··· EXTRACTED TEXT

The “New Local”

The “New Local”

By Amanda Bancroft

People Making Ripples

Photo Submitted
Students in front of the new water filter system at Sambhota Model Tibetan School in Dharamsala, India.

People Making Ripples: John Remmers, of the Fayetteville-based Himalayan Village Fund, works on issues of education and water access. Their two projects include scholarships for Nepalese children of the untouchable caste (Dalits) so they can attend private school, and water filtration systems for Tibetan refugee children in Dharamsala, India. As climate change continues to reduce available drinking water, accessible water has become both an environmental and a social justice issue. Learn more at

There are several things I try to buy locally. Ideas aren’t one of them. Ripples creates a locally-based global operation, collaborating daily with people worldwide who are helping us help the world — a world which includes our local community. The “New Local” judges products and actions by their level of harm (and benefits) to people and planet alike, without judging nationality, ethnicity, or manufacturing location. If our waterways are connected, if our air is connected, if even our pollution is connected as it circulates the globe, then we, as people, had better be connected. We better be at least as connected as the Pacific Ocean garbage patch is connected to humans. Our local survival depends on it.

Google defines local as “belonging or relating to a particular area or neighborhood, typically exclusively so.” Yet we still relate to a good friend who had belonged locally until they moved to California for a new job. As a hypothetical example, what if that friend had always attended meetings of a local water conservation organization, then moved away — are they no longer part of our exclusively local movement, even if that means the organization won’t have access to the new water conservation strategies in California? Surely our local efforts would suffer if this were the case. And in reality, it often is. Perhaps it’s time our concept of local evolves from face-to-face, to race-to-race and place-to-place. Maybe there’s room for Monsanto-fighting friends in India next to our locally-grown non-GMO heirloom tomatoes.

······
··· ENTRIES

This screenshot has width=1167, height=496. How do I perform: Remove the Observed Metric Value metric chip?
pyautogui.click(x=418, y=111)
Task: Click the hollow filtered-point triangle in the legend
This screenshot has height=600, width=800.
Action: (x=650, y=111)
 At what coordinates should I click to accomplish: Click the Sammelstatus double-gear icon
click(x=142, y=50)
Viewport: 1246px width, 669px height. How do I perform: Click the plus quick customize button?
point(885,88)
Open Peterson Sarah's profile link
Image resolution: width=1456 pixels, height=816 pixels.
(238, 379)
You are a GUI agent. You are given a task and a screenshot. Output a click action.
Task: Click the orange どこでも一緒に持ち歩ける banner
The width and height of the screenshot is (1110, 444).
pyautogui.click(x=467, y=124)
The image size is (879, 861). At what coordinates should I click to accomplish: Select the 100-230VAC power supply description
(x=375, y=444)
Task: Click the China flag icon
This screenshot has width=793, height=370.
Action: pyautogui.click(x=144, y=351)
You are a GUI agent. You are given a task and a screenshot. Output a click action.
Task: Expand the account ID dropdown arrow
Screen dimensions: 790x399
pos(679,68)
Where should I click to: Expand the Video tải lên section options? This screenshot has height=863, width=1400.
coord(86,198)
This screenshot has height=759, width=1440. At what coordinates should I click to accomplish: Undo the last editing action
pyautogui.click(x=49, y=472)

······

PROBLEM:
Answer these questions from the column on the "New Local":
(a) In which city is the Himalayan Village Fund based?
(b) To which caste do the Nepalese children who receive its scholarships belong?
(c) In the hypothetical example, where does the friend move for a new job?
The data is not needed here.

EXERCISE RESULT:
(a) Fayetteville
(b) The untouchable caste (Dalits)
(c) California